■ SUPPLIED RECORDS:

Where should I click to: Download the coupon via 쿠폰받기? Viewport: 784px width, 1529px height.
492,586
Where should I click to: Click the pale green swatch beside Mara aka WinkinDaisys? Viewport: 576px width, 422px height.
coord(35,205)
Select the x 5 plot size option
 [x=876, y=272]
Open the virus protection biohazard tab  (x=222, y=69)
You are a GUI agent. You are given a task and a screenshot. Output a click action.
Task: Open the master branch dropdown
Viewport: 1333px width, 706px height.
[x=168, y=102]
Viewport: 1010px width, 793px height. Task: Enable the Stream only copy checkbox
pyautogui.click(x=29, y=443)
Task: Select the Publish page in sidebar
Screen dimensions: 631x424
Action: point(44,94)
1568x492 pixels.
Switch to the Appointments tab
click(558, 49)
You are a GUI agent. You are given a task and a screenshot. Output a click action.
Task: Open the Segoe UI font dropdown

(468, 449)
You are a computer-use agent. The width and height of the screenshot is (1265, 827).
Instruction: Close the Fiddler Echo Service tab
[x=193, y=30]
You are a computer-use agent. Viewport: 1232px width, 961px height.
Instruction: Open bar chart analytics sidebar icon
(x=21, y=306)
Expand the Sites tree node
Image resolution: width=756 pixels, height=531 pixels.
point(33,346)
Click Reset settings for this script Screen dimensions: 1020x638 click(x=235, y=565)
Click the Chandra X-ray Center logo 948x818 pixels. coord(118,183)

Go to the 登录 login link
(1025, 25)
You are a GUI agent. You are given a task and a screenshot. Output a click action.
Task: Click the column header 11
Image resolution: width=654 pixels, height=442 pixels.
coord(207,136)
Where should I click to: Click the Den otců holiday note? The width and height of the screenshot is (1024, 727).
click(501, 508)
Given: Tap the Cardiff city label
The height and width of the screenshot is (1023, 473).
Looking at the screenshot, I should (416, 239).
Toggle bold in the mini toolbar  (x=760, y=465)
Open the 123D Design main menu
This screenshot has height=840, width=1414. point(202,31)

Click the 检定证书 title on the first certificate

■ WORK ORDER:
Give the records above again, word for word.

■ RESPONSE:
Where should I click to: Download the coupon via 쿠폰받기? Viewport: 784px width, 1529px height.
492,586
Where should I click to: Click the pale green swatch beside Mara aka WinkinDaisys? Viewport: 576px width, 422px height.
coord(35,205)
Select the x 5 plot size option
 [x=876, y=272]
Open the virus protection biohazard tab  (x=222, y=69)
You are a GUI agent. You are given a task and a screenshot. Output a click action.
Task: Open the master branch dropdown
Viewport: 1333px width, 706px height.
[x=168, y=102]
Viewport: 1010px width, 793px height. Task: Enable the Stream only copy checkbox
pyautogui.click(x=29, y=443)
Task: Select the Publish page in sidebar
Screen dimensions: 631x424
Action: point(44,94)
1568x492 pixels.
Switch to the Appointments tab
click(558, 49)
You are a GUI agent. You are given a task and a screenshot. Output a click action.
Task: Open the Segoe UI font dropdown

(468, 449)
You are a computer-use agent. The width and height of the screenshot is (1265, 827).
Instruction: Close the Fiddler Echo Service tab
[x=193, y=30]
You are a computer-use agent. Viewport: 1232px width, 961px height.
Instruction: Open bar chart analytics sidebar icon
(x=21, y=306)
Expand the Sites tree node
Image resolution: width=756 pixels, height=531 pixels.
point(33,346)
Click Reset settings for this script Screen dimensions: 1020x638 click(x=235, y=565)
Click the Chandra X-ray Center logo 948x818 pixels. coord(118,183)

Go to the 登录 login link
(1025, 25)
You are a GUI agent. You are given a task and a screenshot. Output a click action.
Task: Click the column header 11
Image resolution: width=654 pixels, height=442 pixels.
coord(207,136)
Where should I click to: Click the Den otců holiday note? The width and height of the screenshot is (1024, 727).
click(501, 508)
Given: Tap the Cardiff city label
The height and width of the screenshot is (1023, 473).
Looking at the screenshot, I should (416, 239).
Toggle bold in the mini toolbar  (x=760, y=465)
Open the 123D Design main menu
This screenshot has height=840, width=1414. point(202,31)

Click the 检定证书 title on the first certificate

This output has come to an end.